# Extracted entries
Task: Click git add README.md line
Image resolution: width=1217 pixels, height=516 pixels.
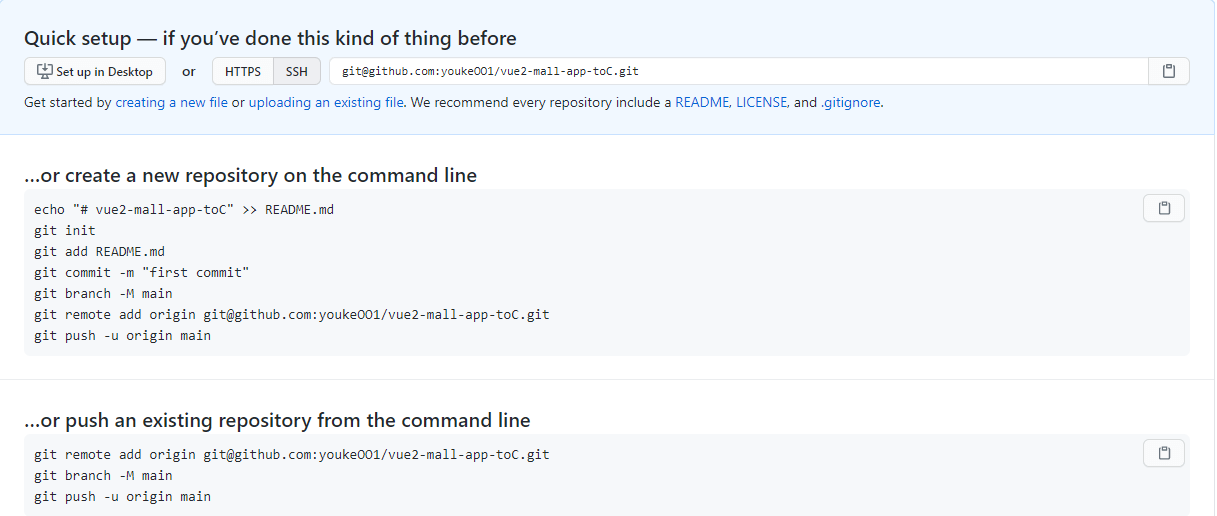Action: [x=100, y=251]
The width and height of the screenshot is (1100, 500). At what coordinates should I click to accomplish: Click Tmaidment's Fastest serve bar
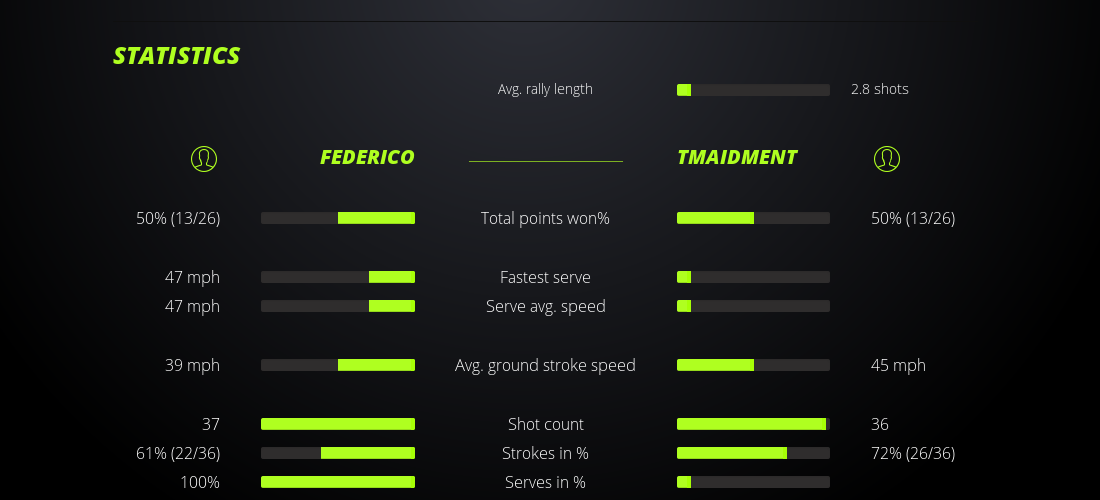tap(753, 277)
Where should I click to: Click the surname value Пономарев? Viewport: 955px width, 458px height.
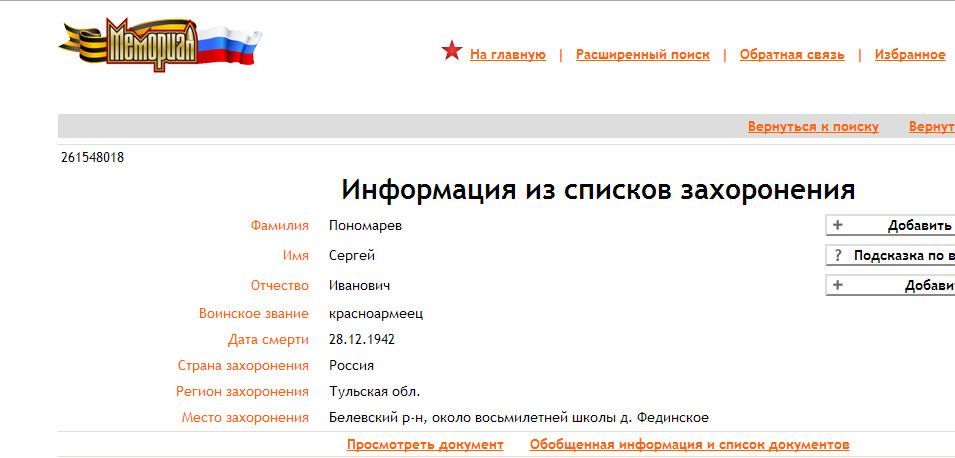coord(365,226)
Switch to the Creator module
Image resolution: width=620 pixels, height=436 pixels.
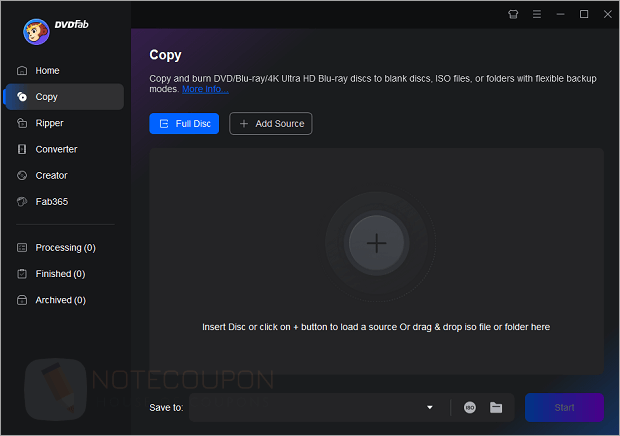click(51, 175)
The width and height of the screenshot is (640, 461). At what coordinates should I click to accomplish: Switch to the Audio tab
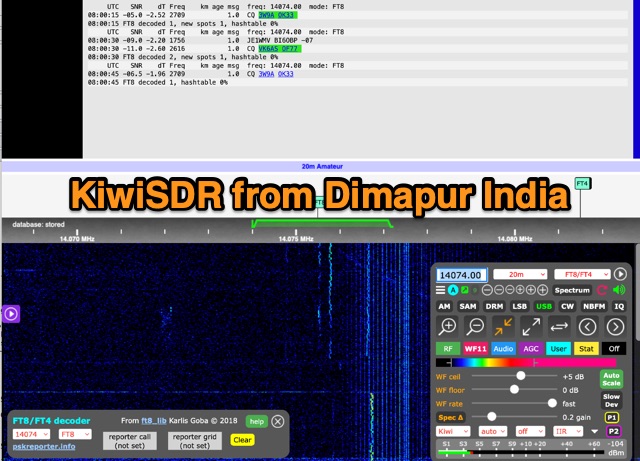click(503, 349)
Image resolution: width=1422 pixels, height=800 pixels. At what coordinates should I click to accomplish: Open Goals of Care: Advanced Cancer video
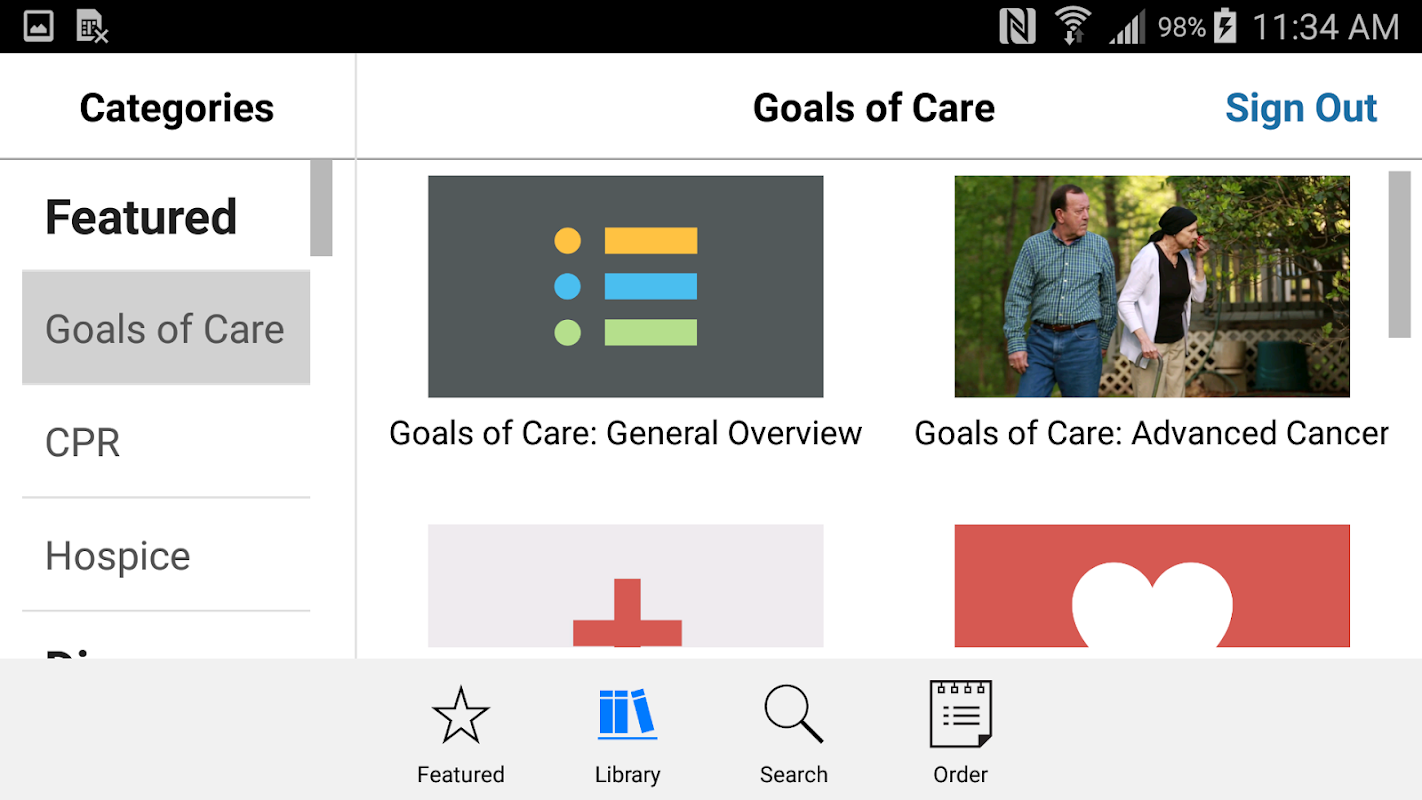1152,286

# What you need to do
Print the material again, unchanged, without its pictures.

# Solution to the problem
Task: Click git add README.md line
Image resolution: width=1217 pixels, height=516 pixels.
Action: [x=100, y=251]
The width and height of the screenshot is (1100, 500). At what coordinates should I click to accomplish: Click Tmaidment's Fastest serve bar
tap(753, 277)
Where should I click to: Click the surname value Пономарев? Viewport: 955px width, 458px height.
coord(365,226)
Switch to the Creator module
Image resolution: width=620 pixels, height=436 pixels.
click(51, 175)
The width and height of the screenshot is (640, 461). At what coordinates should I click to accomplish: Switch to the Audio tab
click(503, 349)
Image resolution: width=1422 pixels, height=800 pixels. At what coordinates should I click to accomplish: Open Goals of Care: Advanced Cancer video
1152,286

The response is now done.